I wasn't a huge fan of James. I saw a few of his videos and liked them. In the ones I saw he was calm and explained things straightforwardly and even the one or two times he said things against white women...well, that's language I've been seeing on Tumblr since I joined back in my tweenage years. I thought it was just a dismissive joke pointing out a frank reality.
I didn't watch him too much. Just a few videos. I kept meaning to watch more, but I didn't because sometimes I wanted something easier. But I regarded him sell because of how informed he seemed.
And that's the thing, isn't it? He SEEMED informed. He spoke confidently and sometimes quoted queer sounding articles and I trusted him blindly. And why? Because he was giving me information that SEEMED well researched.
Illumanaughtii too. I WAS a consistent fan of hers before other youtubers came out. Because she presented information really well and I like hand drawn characters and because she read academic sounding quotes. I trusted her and her information was stollen. And I feel like a fool for ever having trusted her now, but at least her stollen facts were apparently accurate. Maybe.
James though, he straight up lied. Todd in the Shadows went through a lot of effort to expose those lies. He did so much research that I didn't bother to do. And he admitted he only did it because he happened to know people more informed than him that noticed the lies and went down a rabbit hole.
And maybe if I was more involved I would have noticed. But that's beside the point. what's getting me is I didn't bother to check myself, I just blindly trusted.
And the worst part is I can see why it happened.
I work.
I work, and then I get home, and when I get home I stress. I stress about work I have to do tomorrow, or classes, or finding a new job that actually pays a livable wage. And to escape that stress I go online to AO3, or tumblr, but especially Youtube.
Because I like youtube, I like to have noise in the background while I work. I like to listen to things while I read. And some of the time it's ASMR videos, or watching someone cook something. But mostly? It's history things or video essays.
And when I'm working, or reading, I'll hear a fact, and I'll look up, and I'll think "Huh, that's interesting to know, I didn't know that." And I won't think anything about it.

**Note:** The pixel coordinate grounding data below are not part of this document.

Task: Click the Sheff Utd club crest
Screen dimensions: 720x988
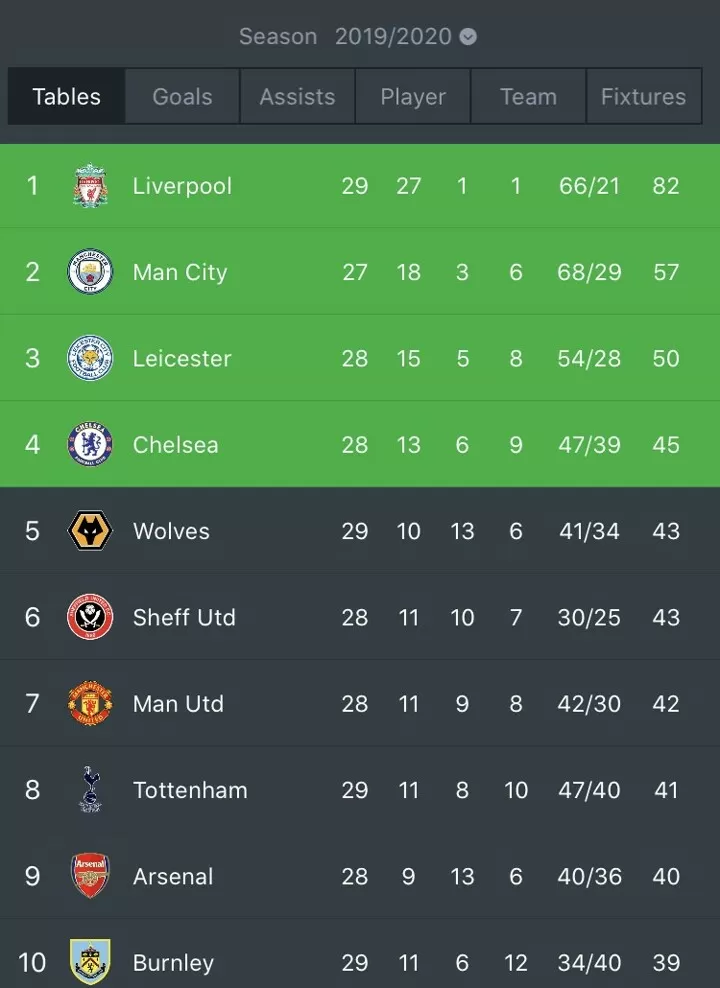Action: pyautogui.click(x=90, y=617)
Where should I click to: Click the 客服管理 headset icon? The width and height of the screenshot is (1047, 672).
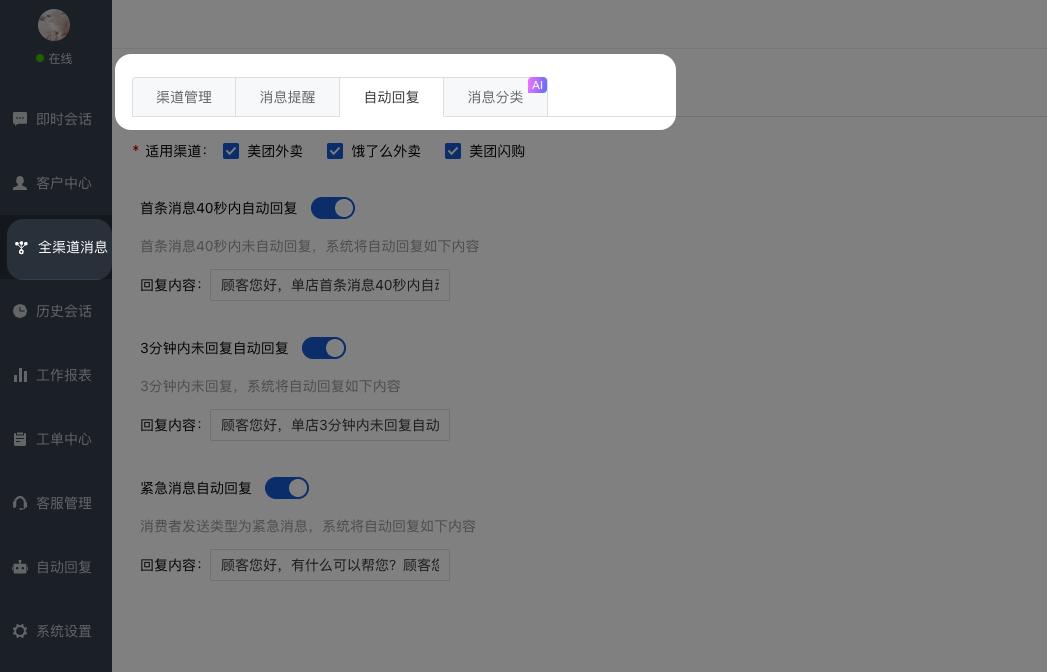click(20, 503)
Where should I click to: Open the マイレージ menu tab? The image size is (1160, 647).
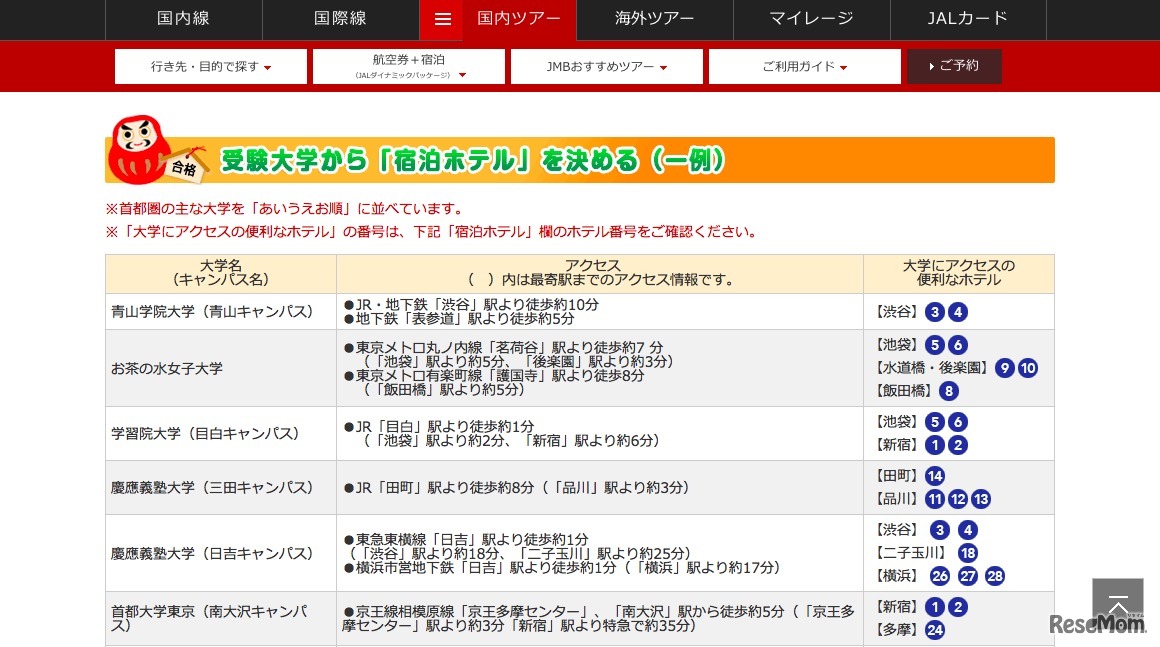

Because I'm busy, or I'm tired. I'm tired from work, and I don't want to do more work. Or sometimes it's mental health. This is my coping mechanism. I'm trying to learn things, do something to distract myself. I'm not looking to disprove things.
In other words I'm lazy. Or, if I'm being kind to myself, I'm tired.
Maybe if the topic was something I was an expert in I would have noticed. I'm a former ballerina, I'm a failed history major dropout. Maybe if he'd said something like "Holodomor never happened" or "Boudica is a Finnish folk hero" I'd have noticed. Maybe.
But he didn't, and I didn't notice. I assumed he did the work, and why?
Because surely a gay man wouldn't spend hours on youtube talking about Queer history if he wasn't passionate. Because he, a queer man, would surely know about queer history. Surely he wouldn't want to spread lies and hate. And he's quoting from books and articles so why wouldn't I trust him?
My trust was blind and unfounded.
And now I'm reeling from that. I'm reeling because I'm starting to feel like I can't trust a lot of people. How can I listen to any Youtuber casually now?
I can't, I never should have assumed I could.
Now every informative video feels like I need to do tens of hours of research just to be sure what I'm hearing is true. I feel like I can't trust anything unless I do.
James Somerton took my trust.
And it's not only that either. That's not what scares me the most. It's that there are THOUSANDS of people like me. Millions like me. Who are learning something from a video or a tweet or a tumblr post from someone they assume is an expert and are blindly trusting because they assume they can trust it. They don't intend to do their own research because they're tired, or don't know how. And that scars me. I was a history major, I studied tyrants and misinformation and the rise of propaganda, and I, with all my tools to notice, was still blind.
You cannot blindly trust a video, you cannot blindly trust a tweet, you especially cannot blindly trust a tumblr post.